_REQUIREMENT_. When responding, copy every record below exactly as it appears.

Pixel coordinate grounding data

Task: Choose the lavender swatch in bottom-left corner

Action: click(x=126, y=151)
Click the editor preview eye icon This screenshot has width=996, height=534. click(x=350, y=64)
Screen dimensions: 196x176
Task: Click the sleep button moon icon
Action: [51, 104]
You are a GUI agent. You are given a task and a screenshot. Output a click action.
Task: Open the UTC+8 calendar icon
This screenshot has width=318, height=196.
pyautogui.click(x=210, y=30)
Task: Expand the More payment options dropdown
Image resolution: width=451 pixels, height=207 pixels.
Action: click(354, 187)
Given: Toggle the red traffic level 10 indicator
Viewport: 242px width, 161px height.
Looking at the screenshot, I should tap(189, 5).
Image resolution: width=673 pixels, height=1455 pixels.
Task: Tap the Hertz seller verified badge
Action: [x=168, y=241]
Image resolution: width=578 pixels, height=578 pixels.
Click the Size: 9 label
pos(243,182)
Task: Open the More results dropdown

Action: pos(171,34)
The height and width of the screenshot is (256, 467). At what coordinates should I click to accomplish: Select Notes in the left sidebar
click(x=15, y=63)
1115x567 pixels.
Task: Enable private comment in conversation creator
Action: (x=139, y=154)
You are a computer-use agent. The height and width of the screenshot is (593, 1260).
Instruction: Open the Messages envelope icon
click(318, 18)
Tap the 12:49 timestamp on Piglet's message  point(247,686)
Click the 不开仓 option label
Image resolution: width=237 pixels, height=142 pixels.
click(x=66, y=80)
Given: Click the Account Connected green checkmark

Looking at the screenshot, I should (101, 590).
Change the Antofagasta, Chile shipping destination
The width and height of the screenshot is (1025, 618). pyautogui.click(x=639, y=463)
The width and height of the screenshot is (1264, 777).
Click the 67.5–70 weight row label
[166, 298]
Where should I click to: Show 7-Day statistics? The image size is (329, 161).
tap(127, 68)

_ANSWER FOR THIS EXERCISE_.
Task: Choose the lavender swatch in bottom-left corner

Action: click(x=126, y=151)
Click the editor preview eye icon This screenshot has width=996, height=534. click(x=350, y=64)
Screen dimensions: 196x176
Task: Click the sleep button moon icon
Action: [51, 104]
You are a GUI agent. You are given a task and a screenshot. Output a click action.
Task: Open the UTC+8 calendar icon
This screenshot has width=318, height=196.
pyautogui.click(x=210, y=30)
Task: Expand the More payment options dropdown
Image resolution: width=451 pixels, height=207 pixels.
Action: click(354, 187)
Given: Toggle the red traffic level 10 indicator
Viewport: 242px width, 161px height.
Looking at the screenshot, I should tap(189, 5).
Image resolution: width=673 pixels, height=1455 pixels.
Task: Tap the Hertz seller verified badge
Action: [x=168, y=241]
Image resolution: width=578 pixels, height=578 pixels.
Click the Size: 9 label
pos(243,182)
Task: Open the More results dropdown

Action: pos(171,34)
The height and width of the screenshot is (256, 467). At what coordinates should I click to accomplish: Select Notes in the left sidebar
click(x=15, y=63)
1115x567 pixels.
Task: Enable private comment in conversation creator
Action: (x=139, y=154)
You are a computer-use agent. The height and width of the screenshot is (593, 1260).
Instruction: Open the Messages envelope icon
click(318, 18)
Tap the 12:49 timestamp on Piglet's message  point(247,686)
Click the 不开仓 option label
Image resolution: width=237 pixels, height=142 pixels.
click(x=66, y=80)
Given: Click the Account Connected green checkmark

Looking at the screenshot, I should (101, 590).
Change the Antofagasta, Chile shipping destination
The width and height of the screenshot is (1025, 618). pyautogui.click(x=639, y=463)
The width and height of the screenshot is (1264, 777).
Click the 67.5–70 weight row label
[166, 298]
Where should I click to: Show 7-Day statistics? The image size is (329, 161).
tap(127, 68)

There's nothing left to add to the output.